Seat Pagine Gialle ora non è più in vendita

da Milano

I contraccolpi della crisi dei mutui subprime cominciano a farsi sentire anche nel settore delle acquisizioni di società. E anche il passaggio della quota di controllo della Seat sembra farsi più lontano, come ha detto Nicola Volpi, managing partner di Permira, uno dei quattro fondi di private equity che controllano il 49,6% del capitale del gruppo guidato da Luca Majocchi. Volpi lo ha detto a margine del convegno «Management e buyout» organizzato dall’Aifi.

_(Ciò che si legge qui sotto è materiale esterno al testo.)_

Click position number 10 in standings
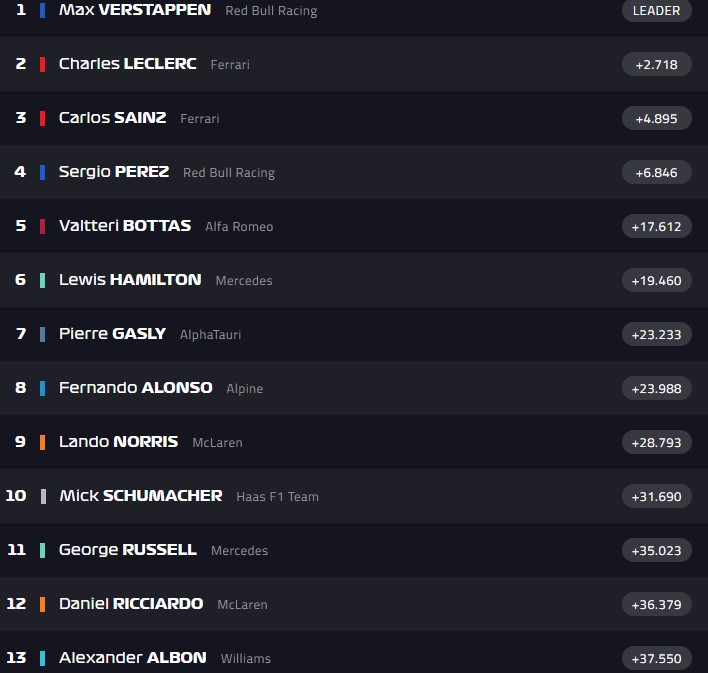The height and width of the screenshot is (673, 708). [16, 496]
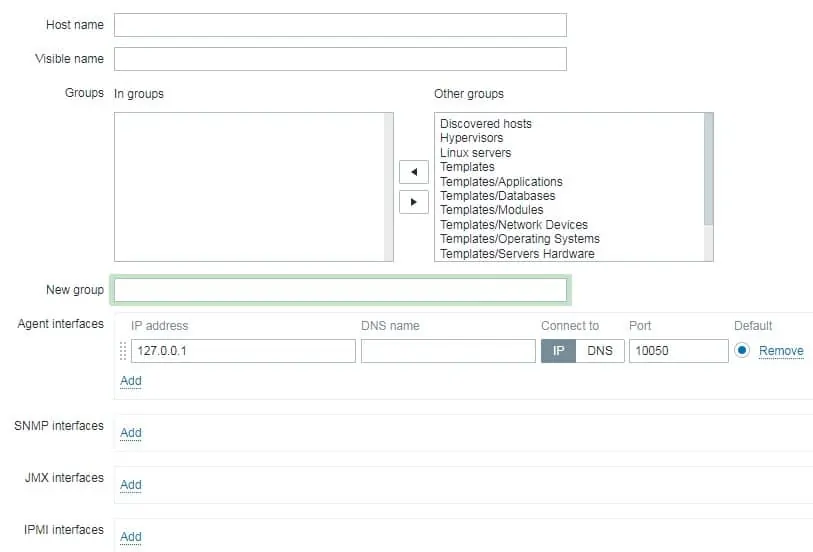
Task: Click the Remove link for agent interface
Action: (781, 351)
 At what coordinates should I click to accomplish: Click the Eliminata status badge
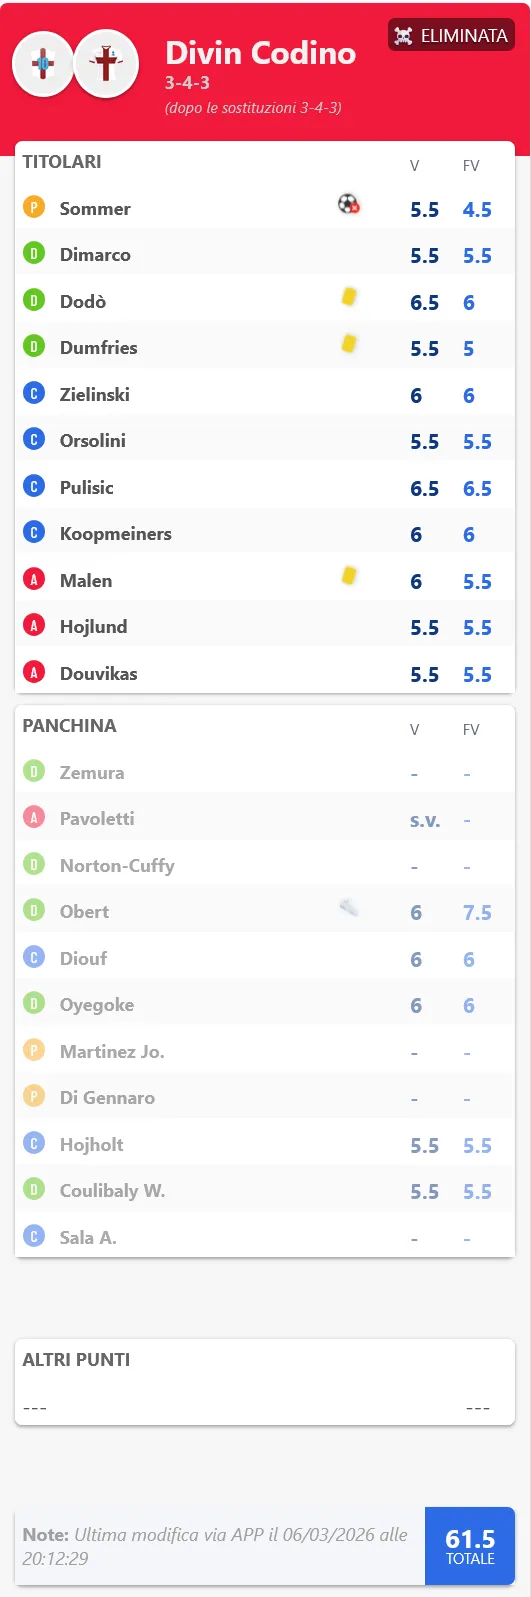451,35
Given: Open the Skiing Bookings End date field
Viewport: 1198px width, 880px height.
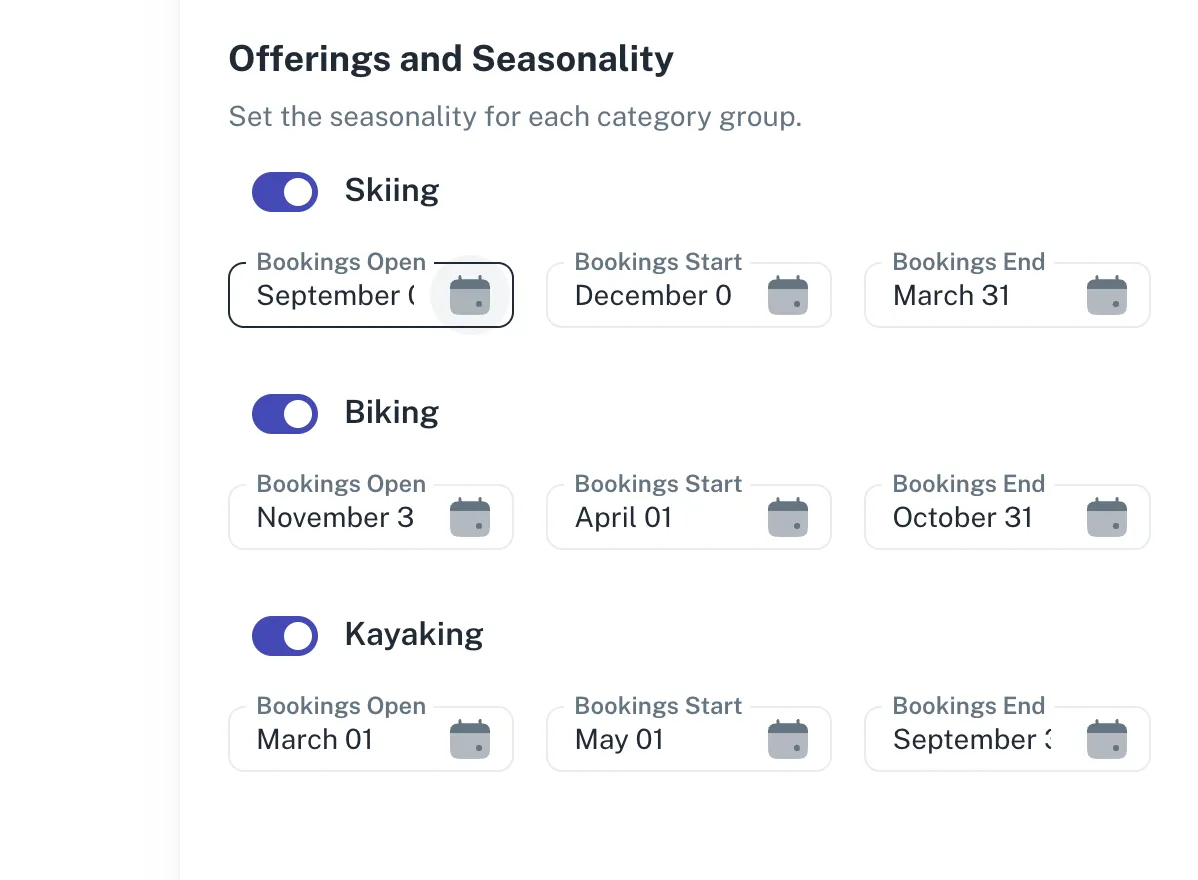Looking at the screenshot, I should 950,295.
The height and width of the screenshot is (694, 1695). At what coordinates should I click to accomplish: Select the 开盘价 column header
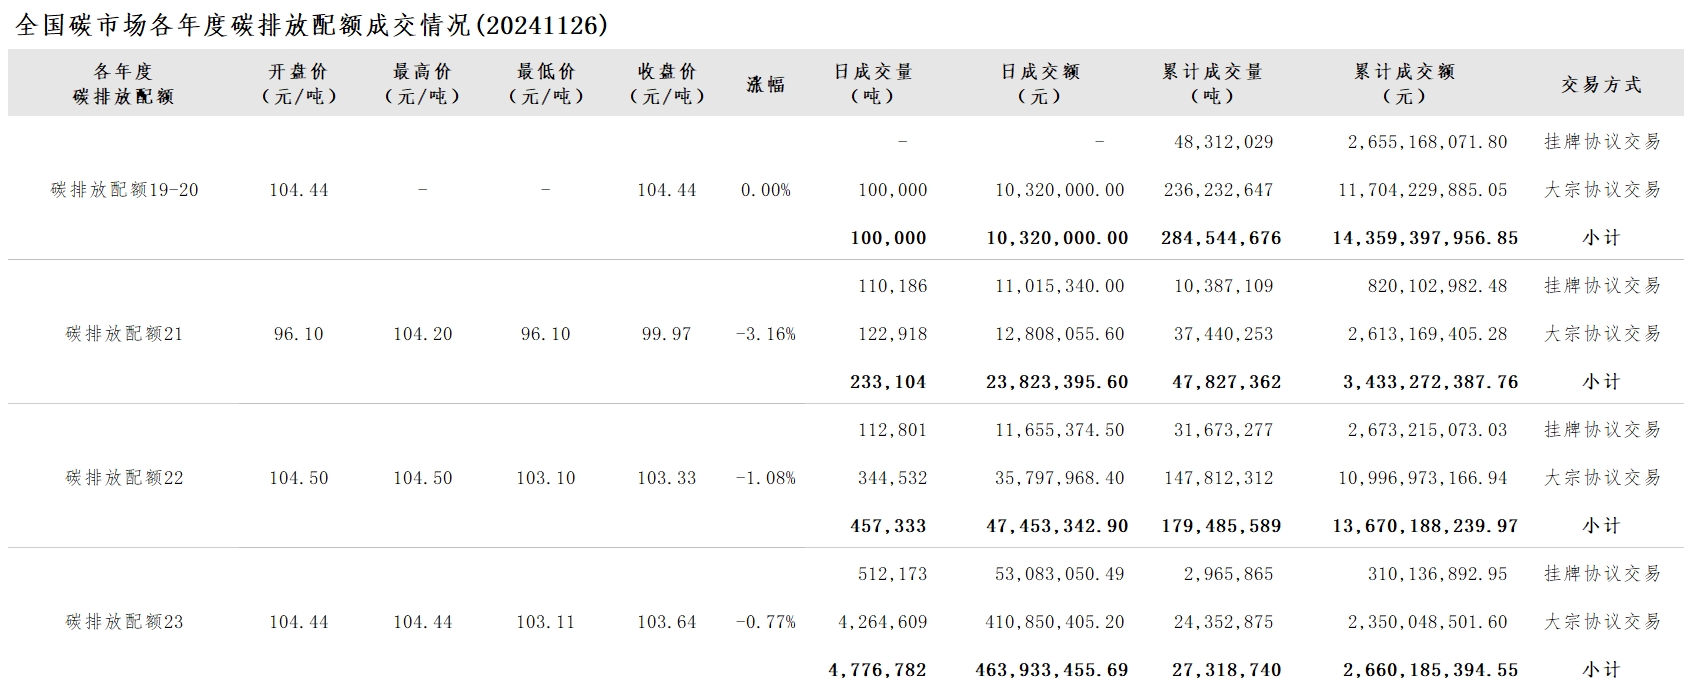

«Affari di queste dimensioni non sono possibili in questa fase di mercato» ha aggiunto Volpi riferendosi all’eventuale buyout di Seat. «Adesso la società andrà avanti con l’implementazione del piano di sviluppo di Majocchi. Vedremo in futuro, in un’altra fase di mercato». Volpi ha spiegato che dopo la crisi sul fronte del credito provocata dai mutui subprime «si fanno tranquillamente deal fino a 1,5 miliardi di euro, non mega buyout. Magari si paga di più il credito, ma le operazioni si possono fare», ha aggiunto. A maggio Cvc Capital Partners, Investitori Associati, Bc Partners e Permira avevano conferito a Lehman Brothers l’incarico di esplorare le possibili opzioni finanziarie e strategiche per massimizzare il valore dell’investimento in Seat. In altri termini, si trattava di un mandato a vendere, anche se già da gennaio Seat era stata di fatto messa sul mercato.
Volpi, ha aggiunto che probabilmente non verrà rinnovato il mandato a Lehman Brothers per esplorare le opzioni di valorizzazione dell’investimento dei quattro fondi di private equity in Seat Pagine Gialle. «Non vedo il motivo per cui si debba rinnovare il mandato a Lehman in questo momento - ha detto Volpi - ma è una decisione che va presa con gli altri tre fondi». Il mandato era stato assegnato alla banca d’affari nel mese di maggio per una durata di 6 mesi, la scadenza è quindi prevista per il prossimo novembre.
I fondi erano entrati in Seat nel 2003, pagando tre miliardi per il 61,5% del capitale, ma erano prontamente rientrati grazie alla distribuzione dei dividendi. Oggi il 49,6% viene valutato intorno ai due miliardi.